**To do**
Repeat, exactly and completely, the entries shown underneath.

**Information supplied**
----

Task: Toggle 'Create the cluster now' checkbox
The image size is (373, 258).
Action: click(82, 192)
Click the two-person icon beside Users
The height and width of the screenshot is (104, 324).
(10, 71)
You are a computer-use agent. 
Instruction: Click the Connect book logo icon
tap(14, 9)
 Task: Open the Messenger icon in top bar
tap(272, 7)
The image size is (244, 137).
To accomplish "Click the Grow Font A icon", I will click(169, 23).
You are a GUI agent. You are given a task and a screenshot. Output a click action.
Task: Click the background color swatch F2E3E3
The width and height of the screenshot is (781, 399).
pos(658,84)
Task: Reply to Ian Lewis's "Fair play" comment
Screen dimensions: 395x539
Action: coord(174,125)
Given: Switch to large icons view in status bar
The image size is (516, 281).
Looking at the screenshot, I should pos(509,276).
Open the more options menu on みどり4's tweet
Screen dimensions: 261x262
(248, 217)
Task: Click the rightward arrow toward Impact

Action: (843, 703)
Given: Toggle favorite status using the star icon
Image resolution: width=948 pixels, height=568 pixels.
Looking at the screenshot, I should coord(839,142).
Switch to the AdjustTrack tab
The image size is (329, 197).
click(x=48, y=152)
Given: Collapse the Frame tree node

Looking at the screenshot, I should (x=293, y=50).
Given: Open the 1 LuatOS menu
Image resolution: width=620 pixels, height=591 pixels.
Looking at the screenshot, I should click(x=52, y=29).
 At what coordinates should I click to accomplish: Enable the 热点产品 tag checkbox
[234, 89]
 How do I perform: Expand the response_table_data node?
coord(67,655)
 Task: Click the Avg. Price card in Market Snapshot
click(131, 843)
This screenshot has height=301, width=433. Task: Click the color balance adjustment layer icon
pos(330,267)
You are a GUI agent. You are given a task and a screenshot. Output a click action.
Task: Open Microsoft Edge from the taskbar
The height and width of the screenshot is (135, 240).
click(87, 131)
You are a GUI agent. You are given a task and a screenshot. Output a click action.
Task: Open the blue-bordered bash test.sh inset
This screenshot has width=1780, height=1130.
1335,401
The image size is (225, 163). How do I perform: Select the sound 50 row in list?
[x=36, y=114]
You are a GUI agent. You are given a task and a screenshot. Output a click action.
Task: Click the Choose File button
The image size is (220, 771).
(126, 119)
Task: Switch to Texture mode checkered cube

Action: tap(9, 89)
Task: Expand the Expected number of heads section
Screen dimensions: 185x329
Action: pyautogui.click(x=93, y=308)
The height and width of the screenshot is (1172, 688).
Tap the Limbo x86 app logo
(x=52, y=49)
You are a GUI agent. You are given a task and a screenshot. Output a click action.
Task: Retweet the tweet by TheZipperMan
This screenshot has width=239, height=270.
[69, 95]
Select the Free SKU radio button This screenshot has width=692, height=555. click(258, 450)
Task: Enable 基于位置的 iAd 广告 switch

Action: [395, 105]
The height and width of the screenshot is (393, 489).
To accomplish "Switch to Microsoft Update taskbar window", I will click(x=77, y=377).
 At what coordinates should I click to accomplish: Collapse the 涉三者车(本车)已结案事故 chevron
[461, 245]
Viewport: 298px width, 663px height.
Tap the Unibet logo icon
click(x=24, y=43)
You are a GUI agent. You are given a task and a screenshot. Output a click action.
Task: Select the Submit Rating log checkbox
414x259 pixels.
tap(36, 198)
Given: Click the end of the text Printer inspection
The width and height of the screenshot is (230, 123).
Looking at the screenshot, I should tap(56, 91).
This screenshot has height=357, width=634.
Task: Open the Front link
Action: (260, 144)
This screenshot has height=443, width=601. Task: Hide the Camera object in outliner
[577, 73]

----

**Task result**
Task: Toggle 'Create the cluster now' checkbox
The image size is (373, 258).
Action: click(82, 192)
Click the two-person icon beside Users
The height and width of the screenshot is (104, 324).
(10, 71)
You are a computer-use agent. 
Instruction: Click the Connect book logo icon
tap(14, 9)
 Task: Open the Messenger icon in top bar
tap(272, 7)
The image size is (244, 137).
To accomplish "Click the Grow Font A icon", I will click(169, 23).
You are a GUI agent. You are given a task and a screenshot. Output a click action.
Task: Click the background color swatch F2E3E3
The width and height of the screenshot is (781, 399).
pos(658,84)
Task: Reply to Ian Lewis's "Fair play" comment
Screen dimensions: 395x539
Action: coord(174,125)
Given: Switch to large icons view in status bar
The image size is (516, 281).
Looking at the screenshot, I should pos(509,276).
Open the more options menu on みどり4's tweet
Screen dimensions: 261x262
(248, 217)
Task: Click the rightward arrow toward Impact

Action: (843, 703)
Given: Toggle favorite status using the star icon
Image resolution: width=948 pixels, height=568 pixels.
Looking at the screenshot, I should coord(839,142).
Switch to the AdjustTrack tab
The image size is (329, 197).
click(x=48, y=152)
Given: Collapse the Frame tree node

Looking at the screenshot, I should (x=293, y=50).
Given: Open the 1 LuatOS menu
Image resolution: width=620 pixels, height=591 pixels.
Looking at the screenshot, I should click(x=52, y=29).
 At what coordinates should I click to accomplish: Enable the 热点产品 tag checkbox
[234, 89]
 How do I perform: Expand the response_table_data node?
coord(67,655)
 Task: Click the Avg. Price card in Market Snapshot
click(131, 843)
This screenshot has height=301, width=433. Task: Click the color balance adjustment layer icon
pos(330,267)
You are a GUI agent. You are given a task and a screenshot. Output a click action.
Task: Open Microsoft Edge from the taskbar
The height and width of the screenshot is (135, 240).
click(87, 131)
You are a GUI agent. You are given a task and a screenshot. Output a click action.
Task: Open the blue-bordered bash test.sh inset
This screenshot has width=1780, height=1130.
1335,401
The image size is (225, 163). How do I perform: Select the sound 50 row in list?
[x=36, y=114]
You are a GUI agent. You are given a task and a screenshot. Output a click action.
Task: Click the Choose File button
The image size is (220, 771).
(126, 119)
Task: Switch to Texture mode checkered cube

Action: tap(9, 89)
Task: Expand the Expected number of heads section
Screen dimensions: 185x329
Action: pyautogui.click(x=93, y=308)
The height and width of the screenshot is (1172, 688).
Tap the Limbo x86 app logo
(x=52, y=49)
You are a GUI agent. You are given a task and a screenshot. Output a click action.
Task: Retweet the tweet by TheZipperMan
This screenshot has width=239, height=270.
[69, 95]
Select the Free SKU radio button This screenshot has width=692, height=555. click(258, 450)
Task: Enable 基于位置的 iAd 广告 switch

Action: [395, 105]
The height and width of the screenshot is (393, 489).
To accomplish "Switch to Microsoft Update taskbar window", I will click(x=77, y=377).
 At what coordinates should I click to accomplish: Collapse the 涉三者车(本车)已结案事故 chevron
[461, 245]
Viewport: 298px width, 663px height.
Tap the Unibet logo icon
click(x=24, y=43)
You are a GUI agent. You are given a task and a screenshot. Output a click action.
Task: Select the Submit Rating log checkbox
414x259 pixels.
tap(36, 198)
Given: Click the end of the text Printer inspection
The width and height of the screenshot is (230, 123).
Looking at the screenshot, I should tap(56, 91).
This screenshot has height=357, width=634.
Task: Open the Front link
Action: (260, 144)
This screenshot has height=443, width=601. Task: Hide the Camera object in outliner
[577, 73]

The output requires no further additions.